Stated task —
Change "subheading" to "section title" in the lines below, leaving everything else as it is, and omit the pictures from your answer.

Items —
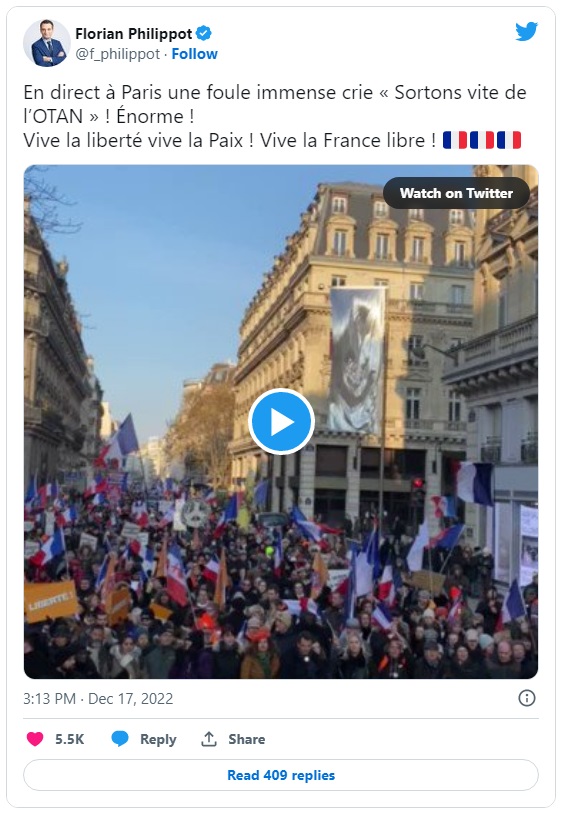Viewport: 564px width, 815px height.
Task: Click the Twitter bird logo
Action: (x=526, y=32)
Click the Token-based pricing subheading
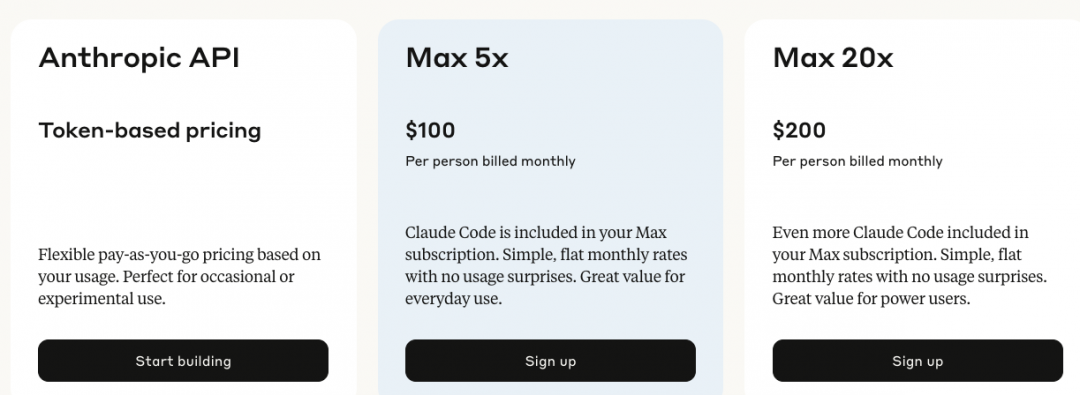The height and width of the screenshot is (395, 1080). coord(149,130)
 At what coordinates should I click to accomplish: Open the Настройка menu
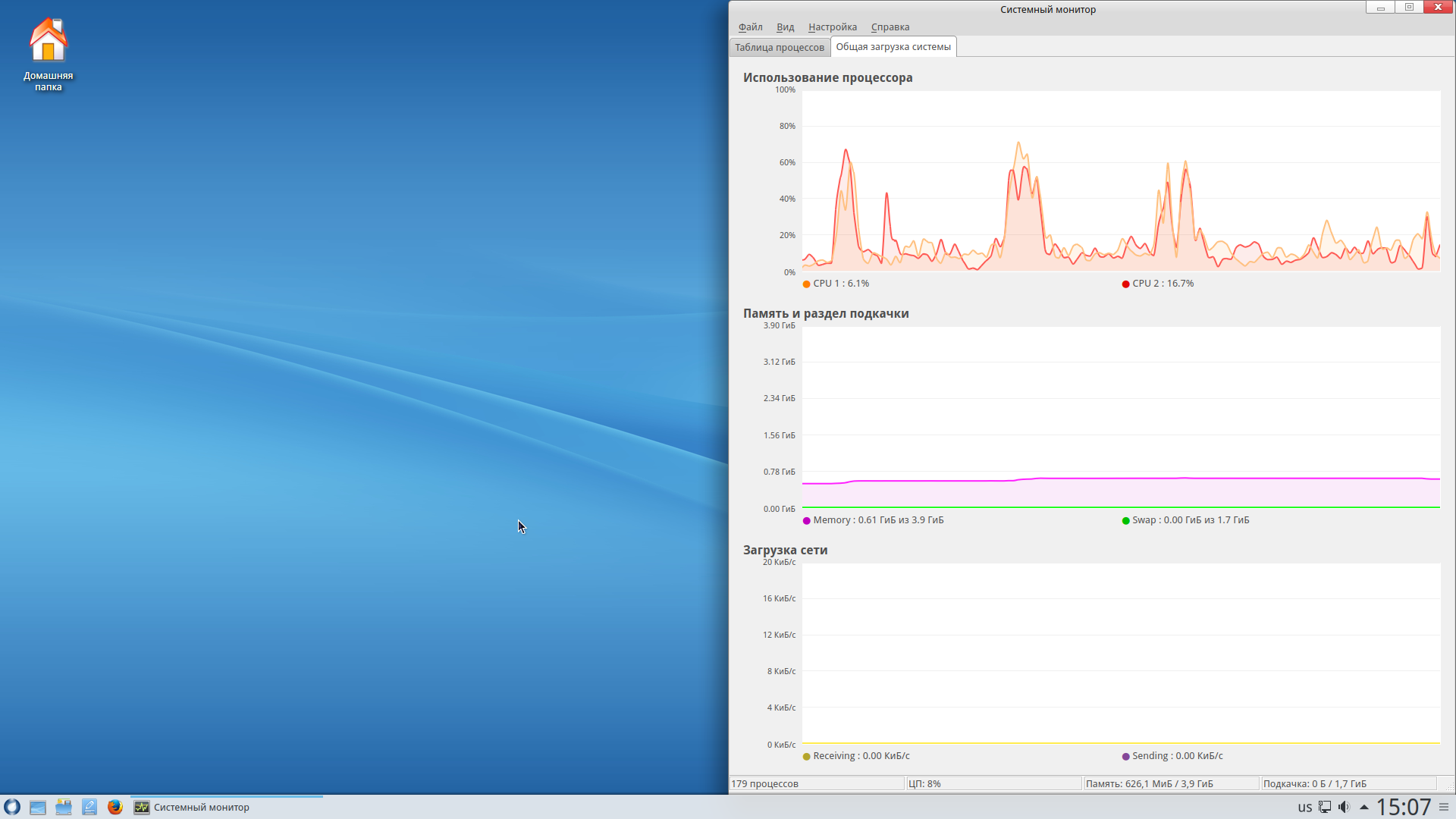(x=832, y=27)
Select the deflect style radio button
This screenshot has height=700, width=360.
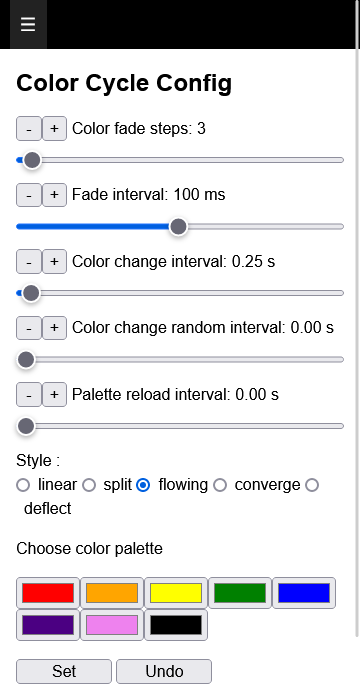coord(312,485)
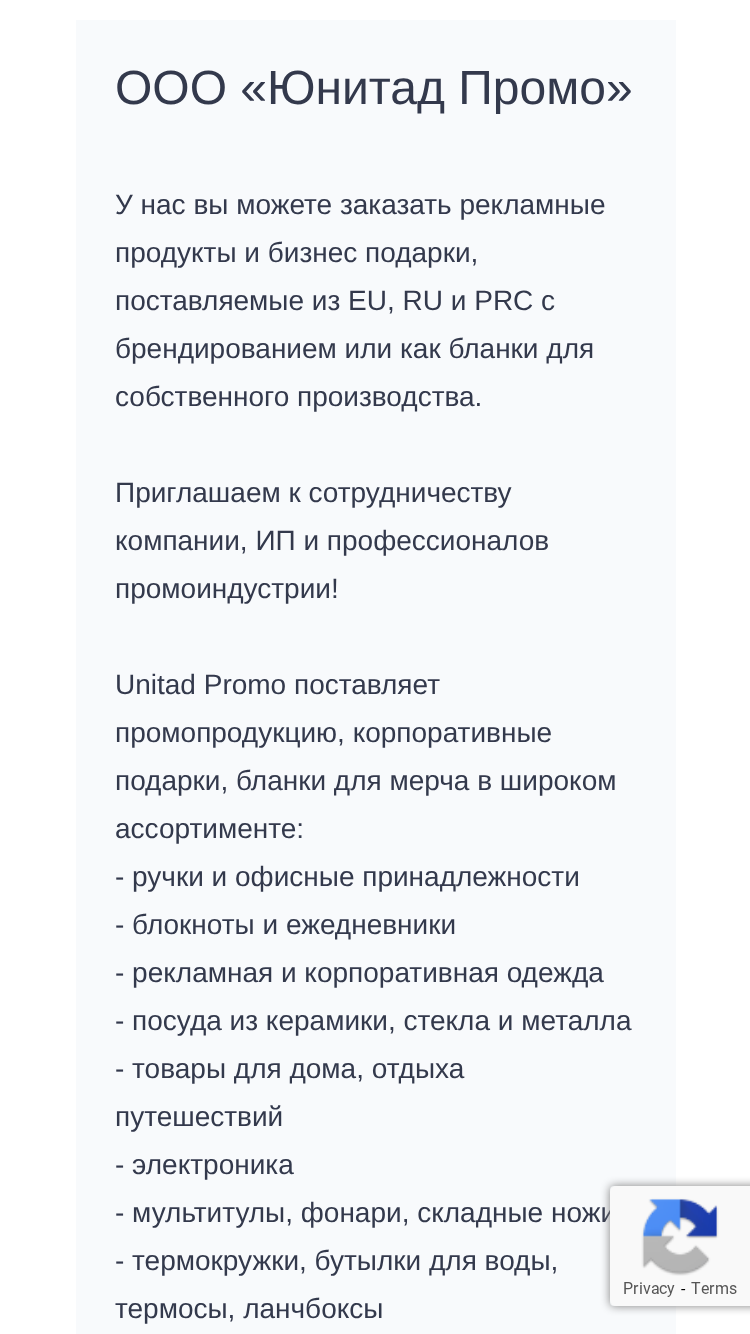Click the text термосы, ланчбоксы
The image size is (750, 1334).
249,1309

Solution —
Viewport: 564px width, 815px height.
Task: Click the Twitter bird logo
Action: (x=526, y=32)
Click the Token-based pricing section title
The height and width of the screenshot is (395, 1080). coord(149,130)
 At what coordinates should I click to accomplish: Open the Настройка menu
(x=832, y=27)
Select the deflect style radio button
This screenshot has height=700, width=360.
coord(312,485)
Click the text термосы, ланчбоксы
The image size is (750, 1334).
249,1309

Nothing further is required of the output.